#### [What you will do]
A. Return the part of the free trade passage from "The administration agreed" to "any resulting FTAs.", copied word for word.
B. In the free trade passage, which three places are named as having followed a strategy of unilaterally dismantling trade barriers?
C. Extend the free trade passage with new writing that begins after its final sentence.

#### [Provided text]
Mutual reductions in trade barriers offer enormous economic benefits. Over the years large-scale negotiations, such as through the World Trade Organization, have dramatically opened the world economy. Unfortunately, the so-called Doha round has stalled over farm subsidies, with the latest attempt to break the deadlock collapsing in late June.

Another option is unilateral dismantlement of trade barriers, a strategy followed by Hong Kong, New Zealand, and Singapore. Indeed, most U.S. reductions in tariffs and quotas have been unilateral. As Daniel Ikenson of the Cato Institute points out, "the primary benefits of trade come from liberalization at home." Unfortunately, such a proposal would likely win little political support.

The best strategy today is bilateral and regional agreements. Four free trade agreements (FTAs) current await congressional approval. But the newly empowered Democratic majority has been critical of the accords and TPA, under which they were negotiated. TPA, which expires on June 30, requires that Congress hold an up or down vote on FTAs without amendment.

The administration agreed with House Democratic leaders on a new, supposedly bipartisan trade policy incorporating enhanced environmental and labor regulation. House Ways and Means Committee Chairman Charles Rangel (D-N.Y.) argues that the agreement "will remove the excuse of the ILO" for trade opponents. But any restrictions are likely to sharply limit the benefit of any resulting FTAs.

The benefits of free trade are significant. By basing production on "comparative advantage," that is, allowing people in different lands to produce the goods and provide the services at which they are most proficient, free trade benefits both buyers and sellers. Moreover, note Richard Fisher and Michael Cox of the Federal Reserve Bank of Dallas, "Larger markets give companies a wider field to search for scarce capital, cheaper inputs and human talents. They provide added impetus for innovation, business formation and risk-taking."

In this way trade creates wealth, and ultimately more, and better, jobs. Indeed, with the world's largest and most productive economy, the U.S. is well positioned to take advantage of a freer global trading environment.

#### [Data]

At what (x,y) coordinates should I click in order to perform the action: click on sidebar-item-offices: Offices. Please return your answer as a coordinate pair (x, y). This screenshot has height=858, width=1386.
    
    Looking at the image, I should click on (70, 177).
...
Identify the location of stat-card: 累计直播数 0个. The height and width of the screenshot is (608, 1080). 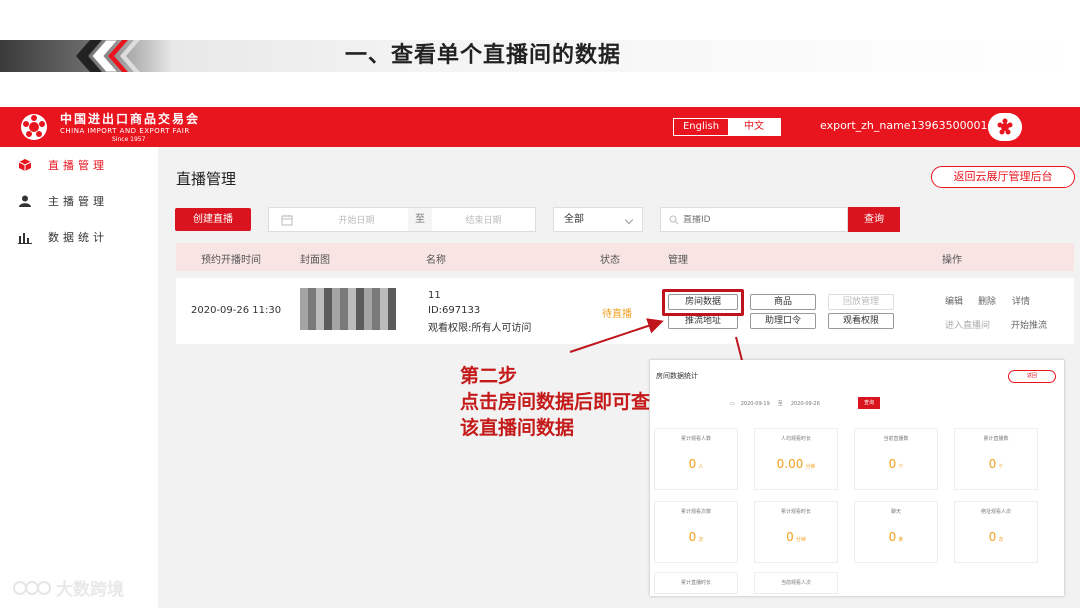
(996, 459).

#### [Your responses]
A.
The administration agreed with House Democratic leaders on a new, supposedly bipartisan trade policy incorporating enhanced environmental and labor regulation. House Ways and Means Committee Chairman Charles Rangel (D-N.Y.) argues that the agreement "will remove the excuse of the ILO" for trade opponents. But any restrictions are likely to sharply limit the benefit of any resulting FTAs.

B. Hong Kong, New Zealand, and Singapore.

C.
Overall, trade, production, and employment tend to expand together. An expanding economy raises demand both for imports and domestic products. Consumers with rising incomes buy more goods, both imported and domestic. American producers also import more intermediate goods, such as auto parts, computer components, and capital goods.

PERHAPS THE BEST EVIDENCE of the benefits of trade is the marked increase in prosperity over the last two or three decades, during which globalization has intensified and technology has transformed. Writes Fareed Zakaria of Newsweek:

Over the past 20 years, as these forces have accelerated, the United States has benefited enormously. Its companies have dominated the new global economic order; its consumers have reaped the lion's share of the resulting price reductions. America has grown faster than any larger industrial economy during these years: over the past two decades, American per capita GDP has roughly doubled. The median income of a family of four rose 23 percent between 1985 and 2005.

Americans have done better economically even as both imports and employment have exploded since 1980. Dan Griswold of the Cato Institute observed in 2000:
During the last five years, living standards have been rising for low-and high-income workers alike. More than 80 percent of the jobs created since 1993 are in occupations that pay above the median wage. Figures on the alleged decline of real wages are misleading because they overstate inflation and do not include the growth of nonwage benefits.

Further liberalization would yield substantial additional gains. Federal Reserve Chairman Ben Bernanke estimates that dropping all trade barriers would increase household income in the U.S. by between $4,000 and $12,000, a particularly notable gain for lower-income families.

The fall in manufacturing employment is a global phenomenon. At the same time, American manufacturing output continues to grow. Indeed, average factory worker productivity increased two and a half times from 1979 to 2005. The U.S. accounts for one-fifth of manufacturing value-added, more than any other country; real output has increased seven-fold since 1950 with no increase in employees.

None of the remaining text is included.